◆ EXERCISE AIM ◆
The listing below should be written out again word for word, please.

◆ EXERCISE INPUT ◆
+ + +
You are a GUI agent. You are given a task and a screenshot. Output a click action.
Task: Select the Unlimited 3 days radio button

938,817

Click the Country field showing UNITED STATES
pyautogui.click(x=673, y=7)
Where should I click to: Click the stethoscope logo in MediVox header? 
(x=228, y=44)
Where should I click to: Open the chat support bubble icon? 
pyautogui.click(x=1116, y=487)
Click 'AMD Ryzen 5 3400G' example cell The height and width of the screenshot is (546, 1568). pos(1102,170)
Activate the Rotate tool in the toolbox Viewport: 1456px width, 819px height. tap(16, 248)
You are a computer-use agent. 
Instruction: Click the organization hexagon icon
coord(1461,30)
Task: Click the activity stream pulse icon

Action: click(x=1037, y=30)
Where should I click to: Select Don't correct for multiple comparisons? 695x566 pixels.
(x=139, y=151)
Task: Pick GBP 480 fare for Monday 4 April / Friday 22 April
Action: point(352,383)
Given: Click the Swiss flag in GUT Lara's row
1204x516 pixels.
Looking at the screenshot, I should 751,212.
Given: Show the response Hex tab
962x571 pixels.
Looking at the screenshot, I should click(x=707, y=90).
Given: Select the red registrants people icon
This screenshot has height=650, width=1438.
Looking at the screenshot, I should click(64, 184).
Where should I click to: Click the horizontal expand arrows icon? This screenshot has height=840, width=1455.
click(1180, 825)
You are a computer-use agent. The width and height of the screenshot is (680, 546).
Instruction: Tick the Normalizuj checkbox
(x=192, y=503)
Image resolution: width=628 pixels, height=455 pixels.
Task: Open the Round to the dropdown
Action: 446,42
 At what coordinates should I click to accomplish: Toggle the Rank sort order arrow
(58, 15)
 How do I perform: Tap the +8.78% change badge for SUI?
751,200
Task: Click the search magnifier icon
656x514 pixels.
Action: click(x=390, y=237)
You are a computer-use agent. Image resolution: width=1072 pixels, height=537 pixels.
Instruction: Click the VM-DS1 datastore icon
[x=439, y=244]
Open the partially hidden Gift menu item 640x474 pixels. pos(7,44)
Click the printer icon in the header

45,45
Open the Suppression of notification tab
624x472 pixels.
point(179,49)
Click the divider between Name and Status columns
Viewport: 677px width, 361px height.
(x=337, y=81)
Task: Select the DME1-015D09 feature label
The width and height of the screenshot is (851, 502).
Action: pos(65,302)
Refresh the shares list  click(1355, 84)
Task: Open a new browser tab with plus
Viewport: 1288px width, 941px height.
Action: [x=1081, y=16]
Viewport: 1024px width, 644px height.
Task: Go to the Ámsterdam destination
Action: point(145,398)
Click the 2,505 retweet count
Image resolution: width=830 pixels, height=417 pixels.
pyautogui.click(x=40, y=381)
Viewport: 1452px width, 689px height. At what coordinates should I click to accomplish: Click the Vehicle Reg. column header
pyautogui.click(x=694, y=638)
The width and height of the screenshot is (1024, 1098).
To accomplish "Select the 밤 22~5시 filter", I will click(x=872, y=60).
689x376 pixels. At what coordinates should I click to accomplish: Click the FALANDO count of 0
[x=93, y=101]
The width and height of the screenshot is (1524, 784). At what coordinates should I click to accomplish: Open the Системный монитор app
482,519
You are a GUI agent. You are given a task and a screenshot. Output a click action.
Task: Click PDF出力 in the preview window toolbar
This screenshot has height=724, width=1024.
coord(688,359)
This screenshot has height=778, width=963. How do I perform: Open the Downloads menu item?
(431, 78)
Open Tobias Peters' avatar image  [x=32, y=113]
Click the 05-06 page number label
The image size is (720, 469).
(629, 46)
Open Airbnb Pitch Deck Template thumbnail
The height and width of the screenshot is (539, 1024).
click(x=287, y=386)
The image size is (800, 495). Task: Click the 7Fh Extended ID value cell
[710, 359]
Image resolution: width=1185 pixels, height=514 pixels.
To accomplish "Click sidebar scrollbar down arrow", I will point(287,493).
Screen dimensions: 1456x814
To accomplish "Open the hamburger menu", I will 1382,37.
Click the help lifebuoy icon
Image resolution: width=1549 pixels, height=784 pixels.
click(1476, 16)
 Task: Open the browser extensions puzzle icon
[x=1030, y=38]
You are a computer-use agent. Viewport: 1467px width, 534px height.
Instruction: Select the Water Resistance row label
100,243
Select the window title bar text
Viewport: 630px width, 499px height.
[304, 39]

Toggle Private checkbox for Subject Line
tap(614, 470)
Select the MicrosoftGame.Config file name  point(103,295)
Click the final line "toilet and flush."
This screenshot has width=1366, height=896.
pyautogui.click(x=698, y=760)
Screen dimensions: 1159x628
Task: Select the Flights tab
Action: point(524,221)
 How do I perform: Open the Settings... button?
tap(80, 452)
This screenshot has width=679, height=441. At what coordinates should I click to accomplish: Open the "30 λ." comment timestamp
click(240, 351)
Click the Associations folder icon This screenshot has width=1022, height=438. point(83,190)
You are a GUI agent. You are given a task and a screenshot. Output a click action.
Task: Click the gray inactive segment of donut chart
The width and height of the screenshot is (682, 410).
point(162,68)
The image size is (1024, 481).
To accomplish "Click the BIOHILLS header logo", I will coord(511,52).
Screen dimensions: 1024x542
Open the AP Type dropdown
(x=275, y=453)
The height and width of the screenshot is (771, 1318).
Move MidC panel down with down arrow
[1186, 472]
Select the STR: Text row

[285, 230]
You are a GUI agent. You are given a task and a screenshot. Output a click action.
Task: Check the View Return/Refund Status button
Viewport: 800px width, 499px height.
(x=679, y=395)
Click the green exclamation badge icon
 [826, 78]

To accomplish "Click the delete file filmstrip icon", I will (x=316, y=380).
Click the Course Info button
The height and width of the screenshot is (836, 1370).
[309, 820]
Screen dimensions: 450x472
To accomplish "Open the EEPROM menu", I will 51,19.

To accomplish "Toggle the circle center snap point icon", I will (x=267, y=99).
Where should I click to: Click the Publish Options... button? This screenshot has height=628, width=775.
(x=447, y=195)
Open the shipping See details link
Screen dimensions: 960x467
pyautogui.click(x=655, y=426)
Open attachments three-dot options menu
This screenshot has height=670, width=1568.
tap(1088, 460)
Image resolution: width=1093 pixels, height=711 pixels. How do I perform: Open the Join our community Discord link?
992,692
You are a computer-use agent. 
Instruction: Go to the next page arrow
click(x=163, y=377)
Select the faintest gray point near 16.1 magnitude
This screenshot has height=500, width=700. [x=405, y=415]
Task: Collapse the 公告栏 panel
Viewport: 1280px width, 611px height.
+ + +
◆ YOUR RESPONSE ◆
You are a GUI agent. You are given a task and a screenshot. Output a click action.
Task: Select the Unlimited 3 days radio button

938,817

Click the Country field showing UNITED STATES
pyautogui.click(x=673, y=7)
Where should I click to: Click the stethoscope logo in MediVox header? 
(x=228, y=44)
Where should I click to: Open the chat support bubble icon? 
pyautogui.click(x=1116, y=487)
Click 'AMD Ryzen 5 3400G' example cell The height and width of the screenshot is (546, 1568). pos(1102,170)
Activate the Rotate tool in the toolbox Viewport: 1456px width, 819px height. tap(16, 248)
You are a computer-use agent. 
Instruction: Click the organization hexagon icon
coord(1461,30)
Task: Click the activity stream pulse icon

Action: click(x=1037, y=30)
Where should I click to: Select Don't correct for multiple comparisons? 695x566 pixels.
(x=139, y=151)
Task: Pick GBP 480 fare for Monday 4 April / Friday 22 April
Action: point(352,383)
Given: Click the Swiss flag in GUT Lara's row
1204x516 pixels.
Looking at the screenshot, I should 751,212.
Given: Show the response Hex tab
962x571 pixels.
Looking at the screenshot, I should click(x=707, y=90).
Given: Select the red registrants people icon
This screenshot has height=650, width=1438.
Looking at the screenshot, I should click(64, 184).
Where should I click to: Click the horizontal expand arrows icon? This screenshot has height=840, width=1455.
click(1180, 825)
You are a computer-use agent. The width and height of the screenshot is (680, 546).
Instruction: Tick the Normalizuj checkbox
(x=192, y=503)
Image resolution: width=628 pixels, height=455 pixels.
Task: Open the Round to the dropdown
Action: 446,42
 At what coordinates should I click to accomplish: Toggle the Rank sort order arrow
(58, 15)
 How do I perform: Tap the +8.78% change badge for SUI?
751,200
Task: Click the search magnifier icon
656x514 pixels.
Action: click(x=390, y=237)
You are a computer-use agent. Image resolution: width=1072 pixels, height=537 pixels.
Instruction: Click the VM-DS1 datastore icon
[x=439, y=244]
Open the partially hidden Gift menu item 640x474 pixels. pos(7,44)
Click the printer icon in the header

45,45
Open the Suppression of notification tab
624x472 pixels.
point(179,49)
Click the divider between Name and Status columns
Viewport: 677px width, 361px height.
(x=337, y=81)
Task: Select the DME1-015D09 feature label
The width and height of the screenshot is (851, 502).
Action: pos(65,302)
Refresh the shares list  click(1355, 84)
Task: Open a new browser tab with plus
Viewport: 1288px width, 941px height.
Action: [x=1081, y=16]
Viewport: 1024px width, 644px height.
Task: Go to the Ámsterdam destination
Action: point(145,398)
Click the 2,505 retweet count
Image resolution: width=830 pixels, height=417 pixels.
pyautogui.click(x=40, y=381)
Viewport: 1452px width, 689px height. At what coordinates should I click to accomplish: Click the Vehicle Reg. column header
pyautogui.click(x=694, y=638)
The width and height of the screenshot is (1024, 1098).
To accomplish "Select the 밤 22~5시 filter", I will click(x=872, y=60).
689x376 pixels. At what coordinates should I click to accomplish: Click the FALANDO count of 0
[x=93, y=101]
The width and height of the screenshot is (1524, 784). At what coordinates should I click to accomplish: Open the Системный монитор app
482,519
You are a GUI agent. You are given a task and a screenshot. Output a click action.
Task: Click PDF出力 in the preview window toolbar
This screenshot has height=724, width=1024.
coord(688,359)
This screenshot has height=778, width=963. How do I perform: Open the Downloads menu item?
(431, 78)
Open Tobias Peters' avatar image  [x=32, y=113]
Click the 05-06 page number label
The image size is (720, 469).
(629, 46)
Open Airbnb Pitch Deck Template thumbnail
The height and width of the screenshot is (539, 1024).
click(x=287, y=386)
The image size is (800, 495). Task: Click the 7Fh Extended ID value cell
[710, 359]
Image resolution: width=1185 pixels, height=514 pixels.
To accomplish "Click sidebar scrollbar down arrow", I will point(287,493).
Screen dimensions: 1456x814
To accomplish "Open the hamburger menu", I will 1382,37.
Click the help lifebuoy icon
Image resolution: width=1549 pixels, height=784 pixels.
click(1476, 16)
 Task: Open the browser extensions puzzle icon
[x=1030, y=38]
You are a computer-use agent. Viewport: 1467px width, 534px height.
Instruction: Select the Water Resistance row label
100,243
Select the window title bar text
Viewport: 630px width, 499px height.
[304, 39]

Toggle Private checkbox for Subject Line
tap(614, 470)
Select the MicrosoftGame.Config file name  point(103,295)
Click the final line "toilet and flush."
This screenshot has width=1366, height=896.
pyautogui.click(x=698, y=760)
Screen dimensions: 1159x628
Task: Select the Flights tab
Action: point(524,221)
 How do I perform: Open the Settings... button?
tap(80, 452)
This screenshot has width=679, height=441. At what coordinates should I click to accomplish: Open the "30 λ." comment timestamp
click(240, 351)
Click the Associations folder icon This screenshot has width=1022, height=438. point(83,190)
You are a GUI agent. You are given a task and a screenshot. Output a click action.
Task: Click the gray inactive segment of donut chart
The width and height of the screenshot is (682, 410).
point(162,68)
The image size is (1024, 481).
To accomplish "Click the BIOHILLS header logo", I will coord(511,52).
Screen dimensions: 1024x542
Open the AP Type dropdown
(x=275, y=453)
The height and width of the screenshot is (771, 1318).
Move MidC panel down with down arrow
[1186, 472]
Select the STR: Text row

[285, 230]
You are a GUI agent. You are given a task and a screenshot. Output a click action.
Task: Check the View Return/Refund Status button
Viewport: 800px width, 499px height.
(x=679, y=395)
Click the green exclamation badge icon
 [826, 78]

To accomplish "Click the delete file filmstrip icon", I will (x=316, y=380).
Click the Course Info button
The height and width of the screenshot is (836, 1370).
[309, 820]
Screen dimensions: 450x472
To accomplish "Open the EEPROM menu", I will 51,19.

To accomplish "Toggle the circle center snap point icon", I will (x=267, y=99).
Where should I click to: Click the Publish Options... button? This screenshot has height=628, width=775.
(x=447, y=195)
Open the shipping See details link
Screen dimensions: 960x467
pyautogui.click(x=655, y=426)
Open attachments three-dot options menu
This screenshot has height=670, width=1568.
tap(1088, 460)
Image resolution: width=1093 pixels, height=711 pixels. How do I perform: Open the Join our community Discord link?
992,692
You are a computer-use agent. 
Instruction: Go to the next page arrow
click(x=163, y=377)
Select the faintest gray point near 16.1 magnitude
This screenshot has height=500, width=700. [x=405, y=415]
Task: Collapse the 公告栏 panel
Viewport: 1280px width, 611px height.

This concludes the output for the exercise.